**** Potongan Dokumen ****

Pada saat yang sama, Gelombang perusahaan pailit dan pengangguran melanda daratan Tiongkok. Baru-baru ini, banyak perusahaan besar Tiongkok, perusahaan yang sudah memiliki reputasi, dan perusahaan bintang mengalami kepailitan. 

Pada 27 Agustus, Rushan Shipbuilding Co., sebuah perusahaan tulang punggung di Provinsi Shandong, secara resmi dipailitkan oleh pengadilan negeri karena kekurangan modal.

Pada 26 Agustus, Guowei Technology, perusahaan pemasok mesin utama mobil daratan, dinyatakan pailit karena kekurangan modal. Adapun gaji sekitar 5.000 orang karyawannya selama 6 bulan juga belum dibayar.

Pada hari yang sama, setelah raja sepatu Tiongkok ‘Fuguiniao’ 2 kali gagal menyelamatkan diri, menyatakan pailit dengan tunggakan hutang sebesar RMB. 3 miliar. Perusahaan sepatu terkenal ‘Daphne’ menutup 612 toko dan PHK 1.900 orang dalam 6 bulan.

Menurut pengumuman pengadilan Tiongkok, dalam 22 hari di bulan Agustus, sebanyak 32 perusahaan real estat Tiongkok mengalami kepailitan. Kebanyakan dari mereka adalah “raja tanah” lokal dan perusahaan real estat favorit.

**** Bagian Data ****

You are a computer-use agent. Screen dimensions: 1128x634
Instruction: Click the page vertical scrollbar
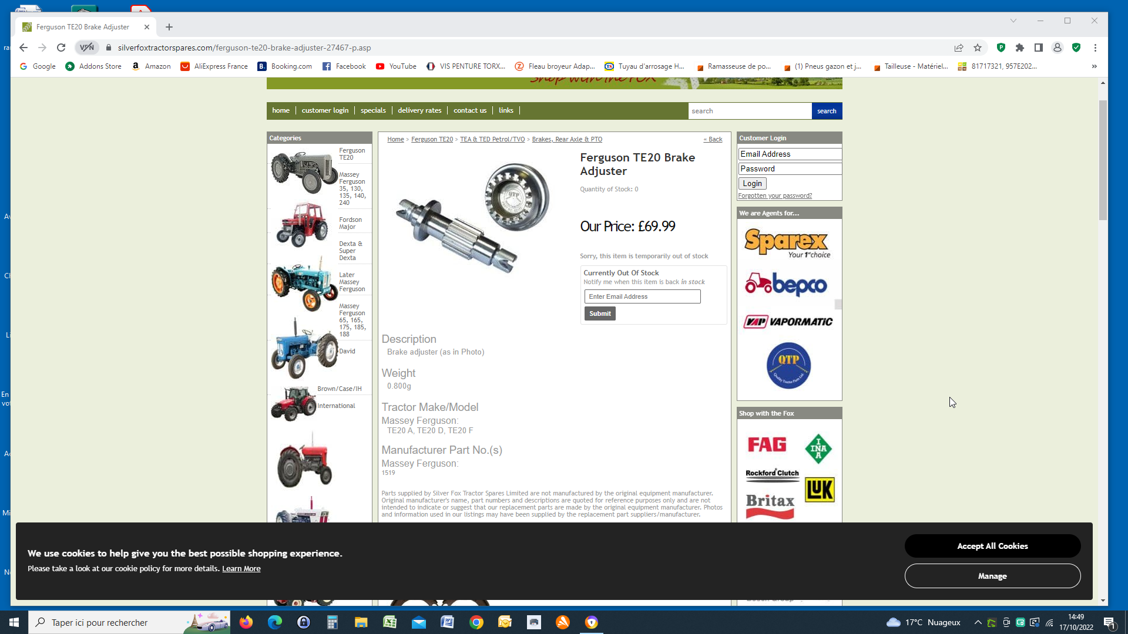point(1103,160)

****

§ Deskripsi Tugas:
Tuliskan kembali secara persis bagian teks tentang gelombang kepailitan perusahaan di Tiongkok yang dimulai dari "Pada saat yang" dan berakhir pada "bintang mengalami kepailitan.".

§ Jawaban Tertulis:
Pada saat yang sama, Gelombang perusahaan pailit dan pengangguran melanda daratan Tiongkok. Baru-baru ini, banyak perusahaan besar Tiongkok, perusahaan yang sudah memiliki reputasi, dan perusahaan bintang mengalami kepailitan.